▶ _WORK TO COMPLETE_
The line holding "Alumni (733, 1368)" and all lines that follow it to the end of the data: return these exactly, and nothing more.

=-=-=

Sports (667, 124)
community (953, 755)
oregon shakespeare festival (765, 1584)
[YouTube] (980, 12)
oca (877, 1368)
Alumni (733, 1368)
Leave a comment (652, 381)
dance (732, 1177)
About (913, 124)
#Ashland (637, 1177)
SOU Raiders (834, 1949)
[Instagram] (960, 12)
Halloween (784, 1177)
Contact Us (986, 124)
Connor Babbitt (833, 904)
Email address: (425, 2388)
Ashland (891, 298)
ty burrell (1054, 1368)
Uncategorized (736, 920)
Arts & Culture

=-=-=

▶ _RESPONSE TO THE TASK_
Alumni (733, 1368)
Leave a comment (652, 381)
dance (732, 1177)
About (913, 124)
#Ashland (637, 1177)
SOU Raiders (834, 1949)
[Instagram] (960, 12)
Halloween (784, 1177)
Contact Us (986, 124)
Connor Babbitt (833, 904)
Email address: (425, 2388)
Ashland (891, 298)
ty burrell (1054, 1368)
Uncategorized (736, 920)
Arts & Culture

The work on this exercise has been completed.